A microgrid is an independent
grid where more than one unit can produce and use the power of the grid.
The purpose of the system is to
power the irrigation system of a cherry farm, the owner’s house, a shed, and
the farmstay for workers. The farm really exists and I worked in it, in
Griffith NSW. It’s grid connected but I designed this system pretending that it
wasn’t.
This is the final diagram of the
complete system:
LOAD ASSESSMENT
The first step of a power system design
is a load assessment. This stage allows us to understand the needs and the size
of the system, but also to improve the energy consumption. In this case I was
able to reduce it up to 30% in summer, improving the efficiency of the air
conditioning.
Decreasing the energy consumption
decrease the size of the system and of the components.
The next chart shows the load
assessment of the 4 units (pump, house, shed and farmstay) combined, in
different seasons.
DESIGN
To design this system I followed
the Australian standards and the Clean Energy Council guidelines but I exceeded
their requirements. I created a complex spreadsheet to help me in future design
of this size.
The microgrid is a 3 phase
system, the loads are spread across the phases equally, and only the irrigation
pump uses the 3 phase power.
The following charts compare the
power used in each phase at different time.
The system is designed to be
expanded easily in the future.
In good weather conditions the
sun (daytime) and the batteries (nightime) are enough to power all the loads. The
generator starts automatically to power the loads and recharge the batteries in
rainy days.
To calculate a perfect system I analysed
the solar data (from NASA) and the load across the year and I considered the
worst scenario. In this spreadsheet you can see the comparison between the load
and the energy from the sun:
I
also compared the performance of my arrays at different angles. I calculated
that changing the tilt of the array just twice a year the annual output of the
system increase considerably. To do that, we need an adjustable tilt array. The
following chart compares the energy output of the system with a different tilt:
I made the following spreadsheet
to help me in matching the inverter with the array, using the calculation
suggested by the Australian standards and CEC. It also calculates the size of
cables and circuit breakers. I need 6 inverters to collect the power from the 3
arrays and put it on the 3 phase grid.
ARRAY SIZE
To calculate the distances between
the arrays (needed to calculate the length of cables and the voltage drop),
avoiding shading between 10am and 2 pm, I made a spreadsheet that can be used in
any area in Australia.
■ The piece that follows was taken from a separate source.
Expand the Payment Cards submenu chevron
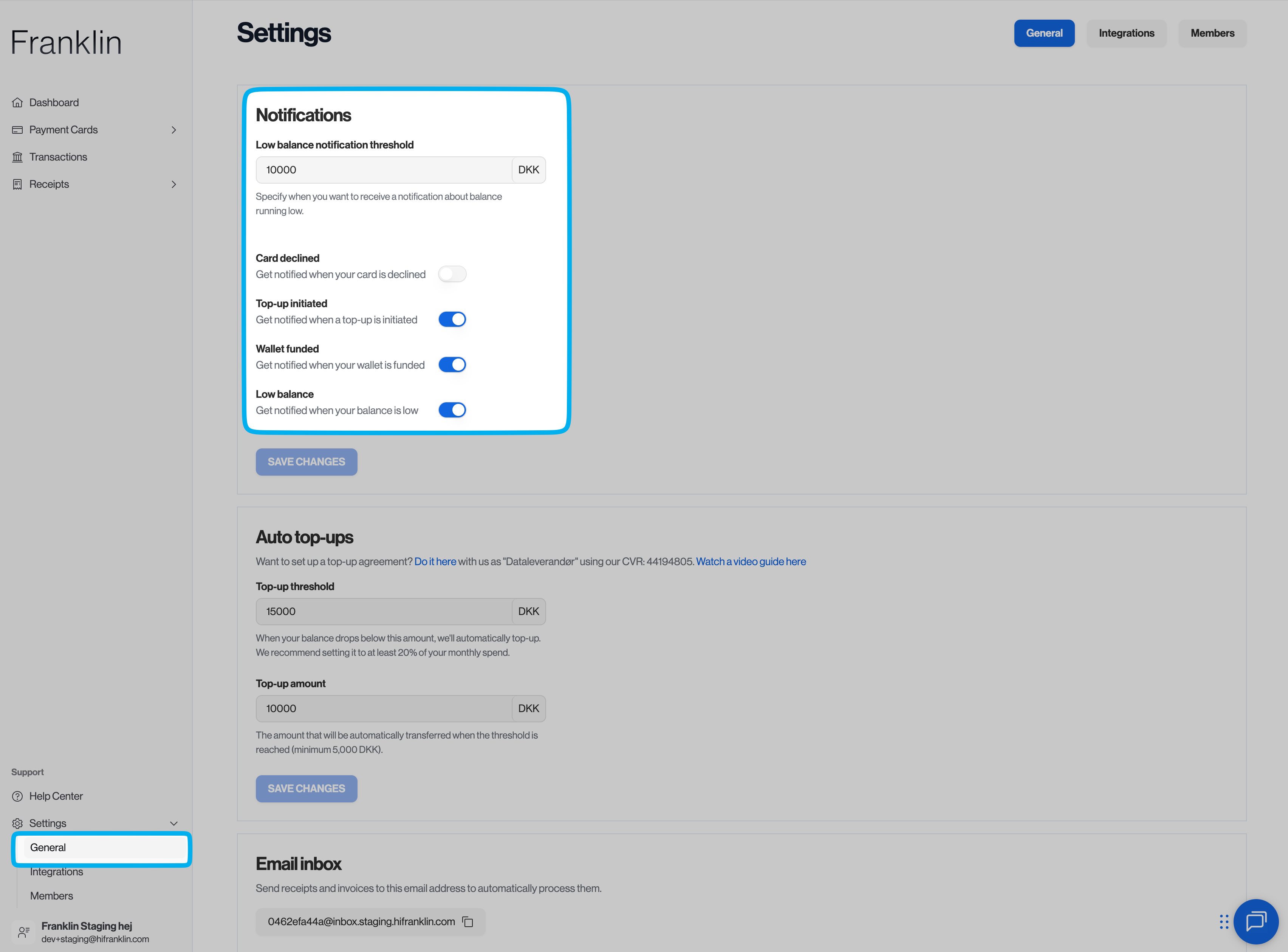 click(x=173, y=130)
You just insert the size and number of panels in the
array, the tilt of the array, and the latitude of the location. The result will
be the minimum distance between arrays to avoid shading when the system is more
productive.
I copied the formula from the Clean Energy Council tech info
released in March 2010. For some reason it’s not on their website anymore so you
can download it here.
CUSTOMER MANUAL
As a final task I was required to
write a customer manual, according to the Australian standards. It’s written in
simple words to explain the basics of how the system works. It has to include
important instructions and procedures.